Example 1: FOXP3 expression in stimulated CD4+ cells

[0116] FIG. 1 is a typical example of FOXP3 expression at day 6 of cultures of non-regulatory T cells. In the experiments represented in this figure, naϊve CD4+ cells were stimulated with 3/28 beads (1 bead per 10 T cells) with (right panel) or without (left panel) TGF-β for 6 days. The data show that FOXP3 expression was enhanced by TGF-β (the percentage of FOXP3 expressing cells is indicated in each graph). While FOXP3 is expressed by cells from both cultures, there are twice as many cells which express FOXP3 from the cultures which had TGF-β added.

# INPUT DATA
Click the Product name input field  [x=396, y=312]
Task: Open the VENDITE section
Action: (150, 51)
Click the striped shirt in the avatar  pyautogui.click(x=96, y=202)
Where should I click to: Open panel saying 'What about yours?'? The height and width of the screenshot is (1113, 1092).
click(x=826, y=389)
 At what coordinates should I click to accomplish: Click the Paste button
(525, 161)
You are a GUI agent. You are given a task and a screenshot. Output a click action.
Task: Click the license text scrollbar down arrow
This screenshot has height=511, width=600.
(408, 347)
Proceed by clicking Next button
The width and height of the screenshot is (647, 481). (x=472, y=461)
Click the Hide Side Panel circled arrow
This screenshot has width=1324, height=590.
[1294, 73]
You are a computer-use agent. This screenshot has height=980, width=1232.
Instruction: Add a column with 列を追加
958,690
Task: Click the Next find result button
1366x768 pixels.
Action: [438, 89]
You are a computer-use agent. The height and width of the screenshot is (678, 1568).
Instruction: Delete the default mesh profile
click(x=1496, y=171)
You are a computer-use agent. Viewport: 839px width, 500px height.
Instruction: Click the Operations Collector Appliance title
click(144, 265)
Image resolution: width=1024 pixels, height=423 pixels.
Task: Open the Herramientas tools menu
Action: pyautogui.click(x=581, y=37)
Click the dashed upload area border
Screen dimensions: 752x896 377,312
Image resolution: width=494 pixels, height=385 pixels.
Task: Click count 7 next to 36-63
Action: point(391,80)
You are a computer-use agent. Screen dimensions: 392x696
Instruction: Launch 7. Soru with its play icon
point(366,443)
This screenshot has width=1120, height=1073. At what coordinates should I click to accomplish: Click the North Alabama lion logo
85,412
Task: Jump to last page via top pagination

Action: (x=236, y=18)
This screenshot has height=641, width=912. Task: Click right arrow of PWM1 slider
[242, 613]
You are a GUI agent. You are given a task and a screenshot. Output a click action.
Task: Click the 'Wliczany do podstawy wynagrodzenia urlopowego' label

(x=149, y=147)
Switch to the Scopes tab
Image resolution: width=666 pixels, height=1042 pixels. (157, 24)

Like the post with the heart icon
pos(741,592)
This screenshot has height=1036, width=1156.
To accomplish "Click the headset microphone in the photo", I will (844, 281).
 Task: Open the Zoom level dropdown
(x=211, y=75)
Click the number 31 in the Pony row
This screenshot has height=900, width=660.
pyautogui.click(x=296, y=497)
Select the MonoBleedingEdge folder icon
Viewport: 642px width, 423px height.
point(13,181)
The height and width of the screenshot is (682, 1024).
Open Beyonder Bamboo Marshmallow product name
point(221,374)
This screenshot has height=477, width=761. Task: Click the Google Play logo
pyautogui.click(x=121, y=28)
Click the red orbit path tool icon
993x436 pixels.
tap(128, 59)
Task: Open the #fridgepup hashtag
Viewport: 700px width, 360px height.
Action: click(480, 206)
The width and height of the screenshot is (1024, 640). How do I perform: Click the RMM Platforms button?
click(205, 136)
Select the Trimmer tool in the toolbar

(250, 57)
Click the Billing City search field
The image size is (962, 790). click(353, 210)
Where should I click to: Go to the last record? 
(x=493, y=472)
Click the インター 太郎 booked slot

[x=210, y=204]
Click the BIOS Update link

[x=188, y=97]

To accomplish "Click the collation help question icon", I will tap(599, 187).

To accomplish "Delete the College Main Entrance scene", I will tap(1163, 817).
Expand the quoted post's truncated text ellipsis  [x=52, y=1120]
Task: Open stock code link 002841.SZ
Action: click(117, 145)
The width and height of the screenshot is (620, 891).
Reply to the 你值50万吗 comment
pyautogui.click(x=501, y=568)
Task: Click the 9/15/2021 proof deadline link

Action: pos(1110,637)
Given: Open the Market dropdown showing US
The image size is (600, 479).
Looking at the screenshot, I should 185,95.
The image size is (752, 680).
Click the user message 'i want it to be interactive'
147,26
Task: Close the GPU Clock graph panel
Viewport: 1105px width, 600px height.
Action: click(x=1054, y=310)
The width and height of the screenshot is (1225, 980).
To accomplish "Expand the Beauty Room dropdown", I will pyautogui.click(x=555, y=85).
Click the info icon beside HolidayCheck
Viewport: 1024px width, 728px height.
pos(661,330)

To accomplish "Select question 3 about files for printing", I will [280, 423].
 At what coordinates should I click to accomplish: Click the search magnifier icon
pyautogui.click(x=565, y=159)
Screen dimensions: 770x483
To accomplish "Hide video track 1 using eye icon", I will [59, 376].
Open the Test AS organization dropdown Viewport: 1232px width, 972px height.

# WHAT YOU WILL DO
Quote the FOXP3 expression example in full, word for word.

# ANSWER BOX
Example 1: FOXP3 expression in stimulated CD4+ cells

[0116] FIG. 1 is a typical example of FOXP3 expression at day 6 of cultures of non-regulatory T cells. In the experiments represented in this figure, naϊve CD4+ cells were stimulated with 3/28 beads (1 bead per 10 T cells) with (right panel) or without (left panel) TGF-β for 6 days. The data show that FOXP3 expression was enhanced by TGF-β (the percentage of FOXP3 expressing cells is indicated in each graph). While FOXP3 is expressed by cells from both cultures, there are twice as many cells which express FOXP3 from the cultures which had TGF-β added.